*** Extracted information ***

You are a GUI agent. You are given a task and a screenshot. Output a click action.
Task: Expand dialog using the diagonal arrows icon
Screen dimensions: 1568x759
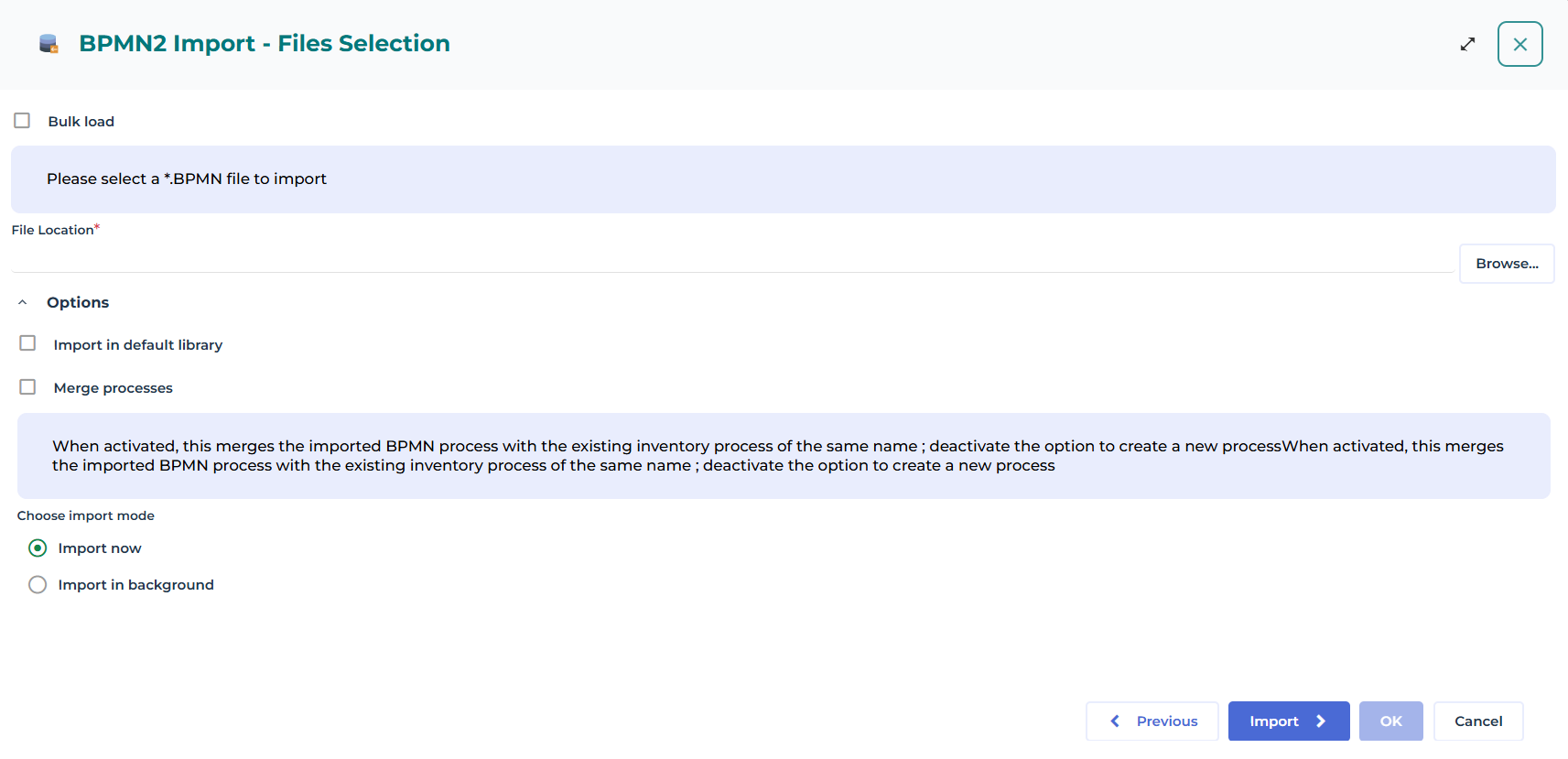1467,43
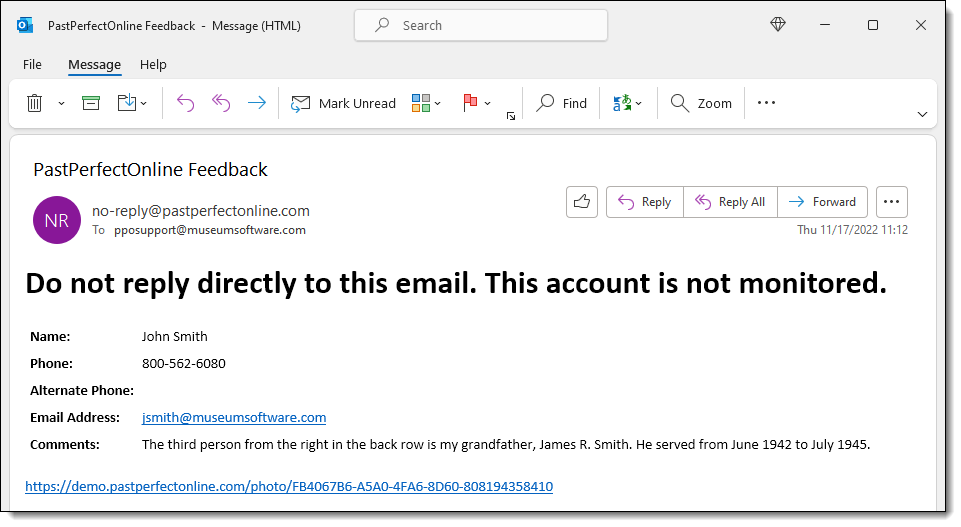Open the Help tab

[153, 64]
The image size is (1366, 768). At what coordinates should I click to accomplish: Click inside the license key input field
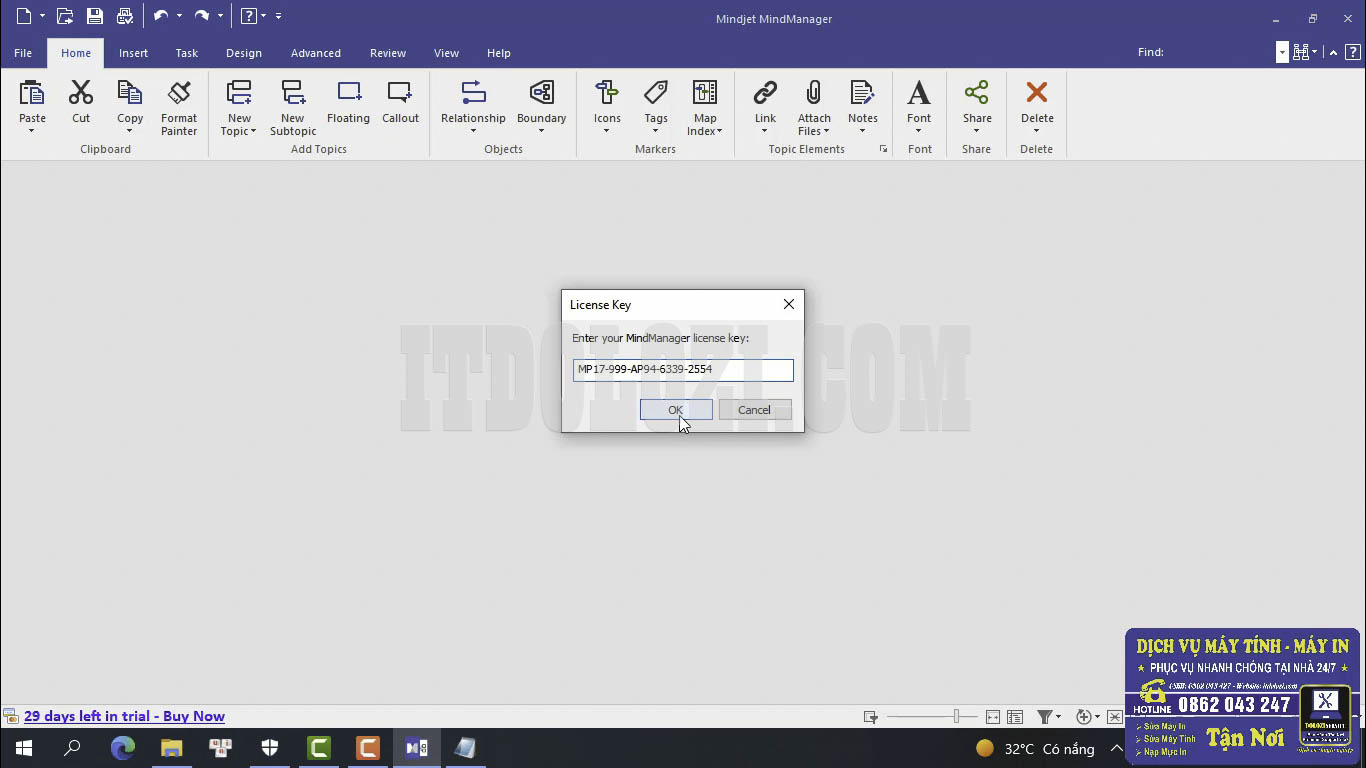(x=683, y=370)
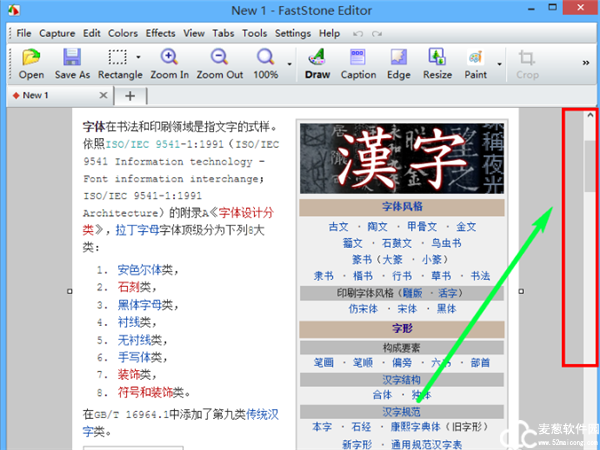The height and width of the screenshot is (450, 600).
Task: Open the Capture menu
Action: (56, 33)
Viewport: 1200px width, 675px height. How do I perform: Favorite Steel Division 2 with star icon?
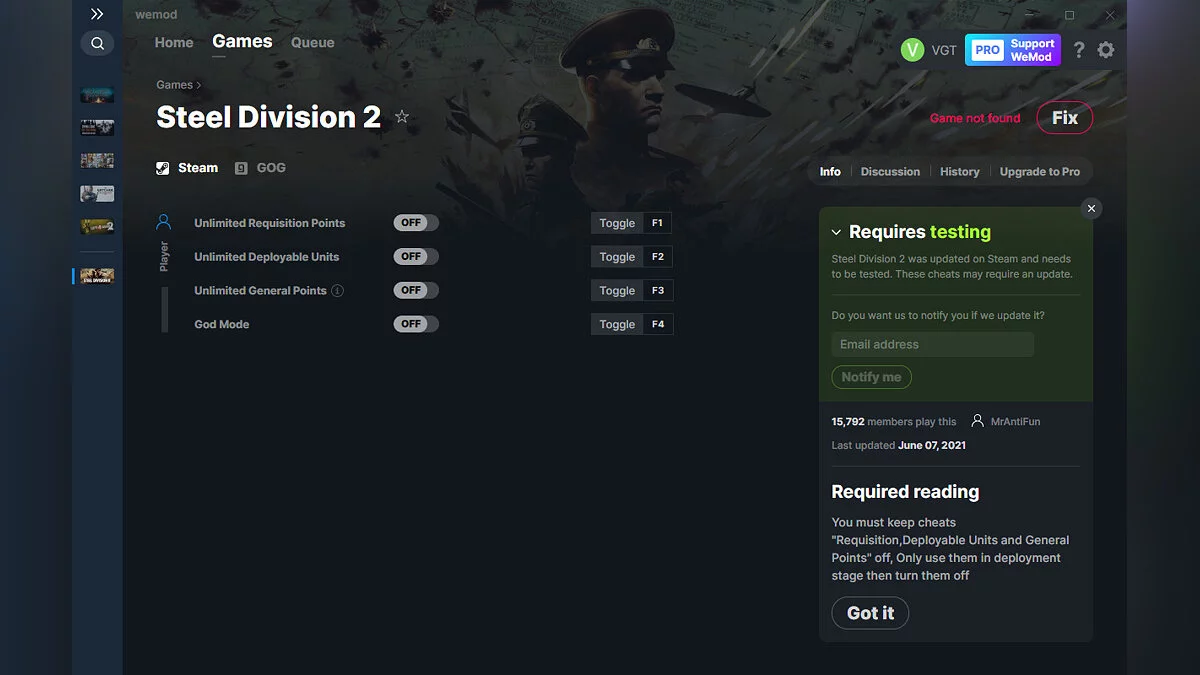[402, 117]
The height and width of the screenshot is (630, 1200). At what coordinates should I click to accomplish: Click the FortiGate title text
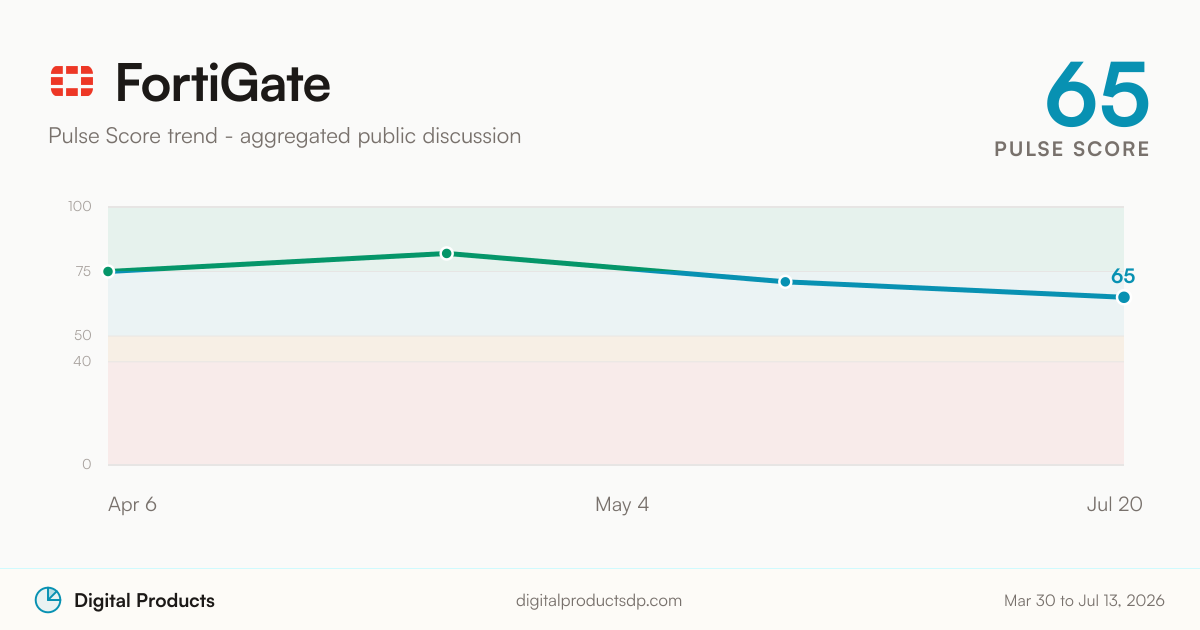[223, 82]
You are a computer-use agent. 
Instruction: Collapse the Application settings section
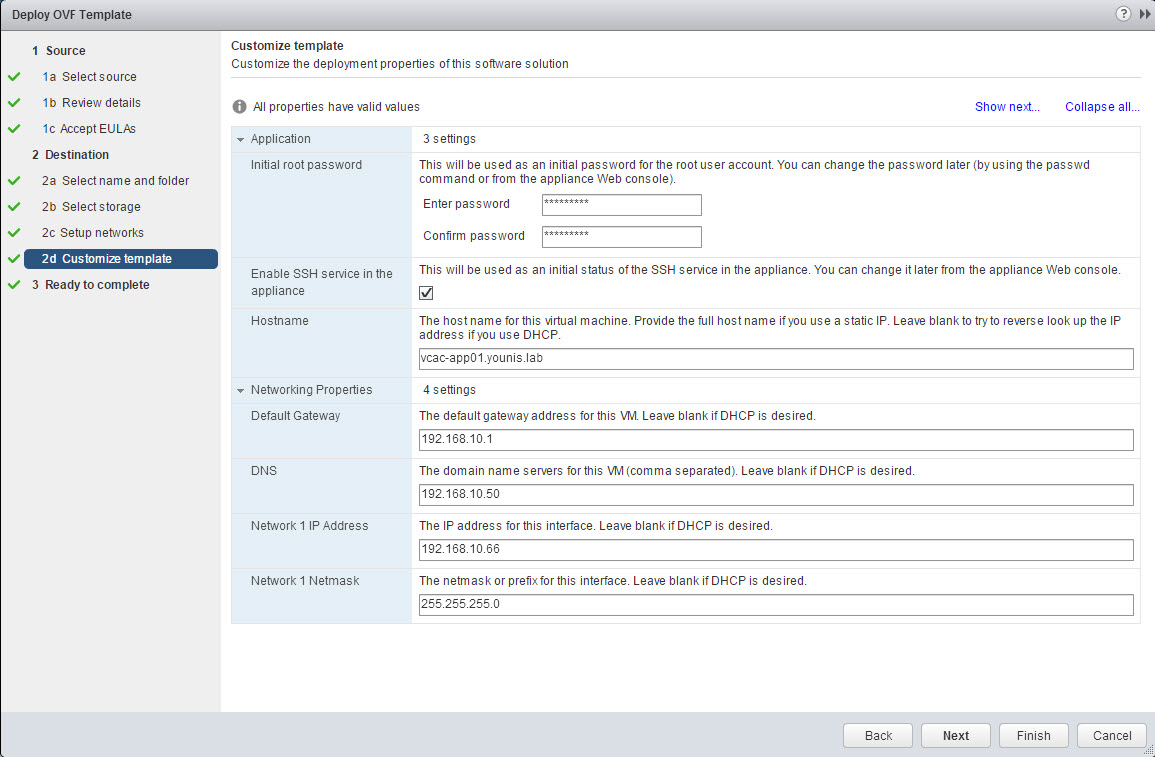tap(240, 140)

*** End of Extracted information ***

• [What is required]:
Nothing but the lines from the first line of the data through the line with "You are a computer-use agent." belongs in the answer, copied exactly and without pictures.

• [Solution below]:
You are a GUI agent. You are given a task and a screenshot. Output a click action.
Task: Expand dialog using the diagonal arrows icon
Screen dimensions: 1568x759
1467,43
Open the Help tab

[153, 64]
The image size is (1366, 768). At what coordinates should I click to accomplish: Click inside the license key input field
(x=683, y=370)
The height and width of the screenshot is (450, 600).
Task: Open the Capture menu
Action: (56, 33)
Viewport: 1200px width, 675px height. How do I perform: Favorite Steel Division 2 with star icon?
[402, 117]
The height and width of the screenshot is (630, 1200). At what coordinates should I click to accomplish: Click the FortiGate title text
[223, 82]
You are a computer-use agent. 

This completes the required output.